本日は薄瑠璃瓢徳利をアップしました。清時代初期の作品だけあって気品と柔らかさが同居し、日本人の心の襞にもすっと馴染んでくれそうです。徳利、としましたが涼しげな色の金平糖を容れて振出としても生きるでしょう。千変万化する薄瑠璃色は見飽きることがありません。

sold

_DSC0007

5月5日、こどもの日。雲間に鯉が泳ぎ、非常に気持ちよい奈良の空です。例年よりも人通りが多く、鹿も目を丸くしているのではないでしょうか。

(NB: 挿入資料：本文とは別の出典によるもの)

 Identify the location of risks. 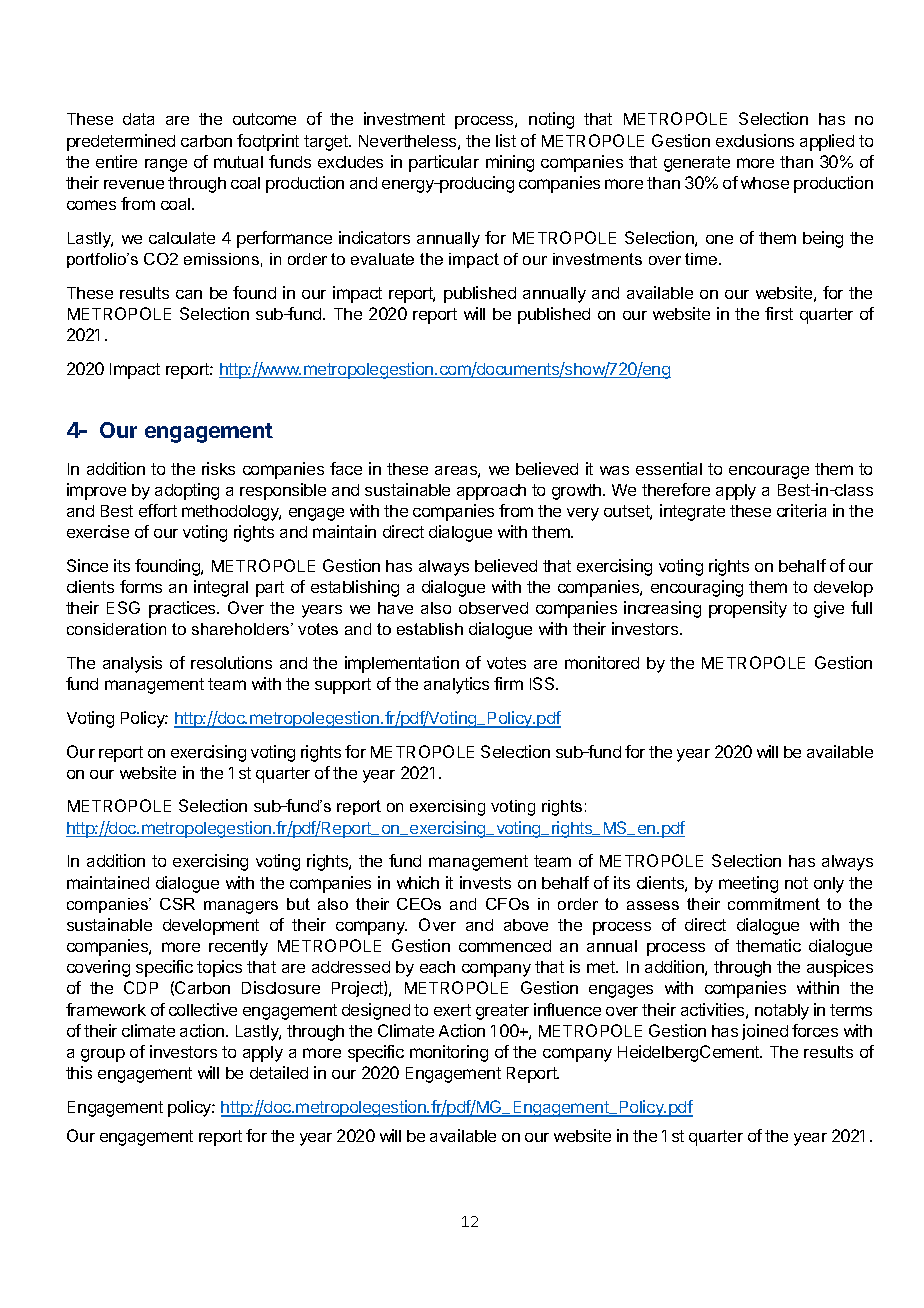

本日は古染付の松竹梅図筒茶碗をアップしました。時節柄、竹を正面に撮影しましたが、季節に応じて正面を決めることができるのも本碗の魅力です。膚のアガリや釉の発色が理想的で「いつかは厚手の古染付茶碗を」とお思いの方にもオススメできます。掌にすっぽりと収まる絶妙なサイズ、早春から晩秋まで広くカバーしてくれる懐の広さが魅力の佳碗です。数奇者愛慕の桐箱に一閑貼の挽家も附属。

sold

_DSC0007

新緑が目に眩しい時節です。膝におべんと、が似合うのは秋よりもこの頃でしょう。みんな仲良く、平和が一番。

本日は唐物香合(永楽作青磁蓋補)をアップしました。唐物茶入と同じ頃製作されたと思しき小壺に京都の陶芸家、永楽家が蓋を補った愛らしい香合です。この渋い壺に蓮を象った青磁を合わせたところが数奇者の遊びを感じさせて微笑ましい限り。極メも附属、筋のよいお品です。